Exercise
Each record should be written out exactly as it stands.

----

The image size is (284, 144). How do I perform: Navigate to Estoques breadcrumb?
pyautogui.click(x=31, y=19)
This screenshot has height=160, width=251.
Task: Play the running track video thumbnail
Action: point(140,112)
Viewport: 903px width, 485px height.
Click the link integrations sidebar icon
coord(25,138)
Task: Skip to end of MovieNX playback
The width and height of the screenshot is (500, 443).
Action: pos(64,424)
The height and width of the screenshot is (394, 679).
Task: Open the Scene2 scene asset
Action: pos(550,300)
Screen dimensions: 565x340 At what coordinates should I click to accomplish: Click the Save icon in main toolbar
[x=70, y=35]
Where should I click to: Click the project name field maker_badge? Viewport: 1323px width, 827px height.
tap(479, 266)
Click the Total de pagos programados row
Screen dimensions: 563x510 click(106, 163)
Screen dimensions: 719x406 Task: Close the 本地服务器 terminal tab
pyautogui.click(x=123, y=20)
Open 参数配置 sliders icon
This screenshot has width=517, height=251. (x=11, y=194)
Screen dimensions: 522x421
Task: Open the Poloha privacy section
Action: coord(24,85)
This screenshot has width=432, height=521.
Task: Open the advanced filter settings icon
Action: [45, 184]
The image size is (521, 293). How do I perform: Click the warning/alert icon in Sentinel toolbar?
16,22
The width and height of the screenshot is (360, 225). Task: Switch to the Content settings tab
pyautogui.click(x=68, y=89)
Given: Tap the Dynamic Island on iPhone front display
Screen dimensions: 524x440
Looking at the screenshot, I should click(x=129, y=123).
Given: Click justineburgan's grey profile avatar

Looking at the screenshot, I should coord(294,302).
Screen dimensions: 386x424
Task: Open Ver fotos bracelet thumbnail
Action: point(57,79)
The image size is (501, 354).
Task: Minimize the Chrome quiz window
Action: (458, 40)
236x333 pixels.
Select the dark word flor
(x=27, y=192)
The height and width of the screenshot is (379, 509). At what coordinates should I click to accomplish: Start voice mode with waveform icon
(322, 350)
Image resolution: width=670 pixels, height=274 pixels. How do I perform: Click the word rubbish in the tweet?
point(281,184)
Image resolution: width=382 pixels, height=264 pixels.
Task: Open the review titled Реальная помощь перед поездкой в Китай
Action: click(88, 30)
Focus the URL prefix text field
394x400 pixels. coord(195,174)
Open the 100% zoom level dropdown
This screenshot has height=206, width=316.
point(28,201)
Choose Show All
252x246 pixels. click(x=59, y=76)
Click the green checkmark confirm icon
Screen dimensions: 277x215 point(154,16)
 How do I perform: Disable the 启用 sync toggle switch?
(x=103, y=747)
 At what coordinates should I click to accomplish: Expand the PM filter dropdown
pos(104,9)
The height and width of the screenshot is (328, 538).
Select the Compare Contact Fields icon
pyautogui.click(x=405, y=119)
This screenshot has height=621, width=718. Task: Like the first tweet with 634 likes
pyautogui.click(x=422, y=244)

----

Written solution
The image size is (284, 144). How do I perform: Navigate to Estoques breadcrumb?
pyautogui.click(x=31, y=19)
This screenshot has height=160, width=251.
Task: Play the running track video thumbnail
Action: point(140,112)
Viewport: 903px width, 485px height.
Click the link integrations sidebar icon
coord(25,138)
Task: Skip to end of MovieNX playback
The width and height of the screenshot is (500, 443).
Action: pos(64,424)
The height and width of the screenshot is (394, 679).
Task: Open the Scene2 scene asset
Action: pos(550,300)
Screen dimensions: 565x340 At what coordinates should I click to accomplish: Click the Save icon in main toolbar
[x=70, y=35]
Where should I click to: Click the project name field maker_badge? Viewport: 1323px width, 827px height.
tap(479, 266)
Click the Total de pagos programados row
Screen dimensions: 563x510 click(106, 163)
Screen dimensions: 719x406 Task: Close the 本地服务器 terminal tab
pyautogui.click(x=123, y=20)
Open 参数配置 sliders icon
This screenshot has width=517, height=251. (x=11, y=194)
Screen dimensions: 522x421
Task: Open the Poloha privacy section
Action: coord(24,85)
This screenshot has width=432, height=521.
Task: Open the advanced filter settings icon
Action: [45, 184]
The image size is (521, 293). How do I perform: Click the warning/alert icon in Sentinel toolbar?
16,22
The width and height of the screenshot is (360, 225). Task: Switch to the Content settings tab
pyautogui.click(x=68, y=89)
Given: Tap the Dynamic Island on iPhone front display
Screen dimensions: 524x440
Looking at the screenshot, I should click(x=129, y=123).
Given: Click justineburgan's grey profile avatar

Looking at the screenshot, I should coord(294,302).
Screen dimensions: 386x424
Task: Open Ver fotos bracelet thumbnail
Action: point(57,79)
The image size is (501, 354).
Task: Minimize the Chrome quiz window
Action: (458, 40)
236x333 pixels.
Select the dark word flor
(x=27, y=192)
The height and width of the screenshot is (379, 509). At what coordinates should I click to accomplish: Start voice mode with waveform icon
(322, 350)
Image resolution: width=670 pixels, height=274 pixels. How do I perform: Click the word rubbish in the tweet?
point(281,184)
Image resolution: width=382 pixels, height=264 pixels.
Task: Open the review titled Реальная помощь перед поездкой в Китай
Action: click(88, 30)
Focus the URL prefix text field
394x400 pixels. coord(195,174)
Open the 100% zoom level dropdown
This screenshot has height=206, width=316.
point(28,201)
Choose Show All
252x246 pixels. click(x=59, y=76)
Click the green checkmark confirm icon
Screen dimensions: 277x215 point(154,16)
 How do I perform: Disable the 启用 sync toggle switch?
(x=103, y=747)
 At what coordinates should I click to accomplish: Expand the PM filter dropdown
pos(104,9)
The height and width of the screenshot is (328, 538).
Select the Compare Contact Fields icon
pyautogui.click(x=405, y=119)
This screenshot has height=621, width=718. Task: Like the first tweet with 634 likes
pyautogui.click(x=422, y=244)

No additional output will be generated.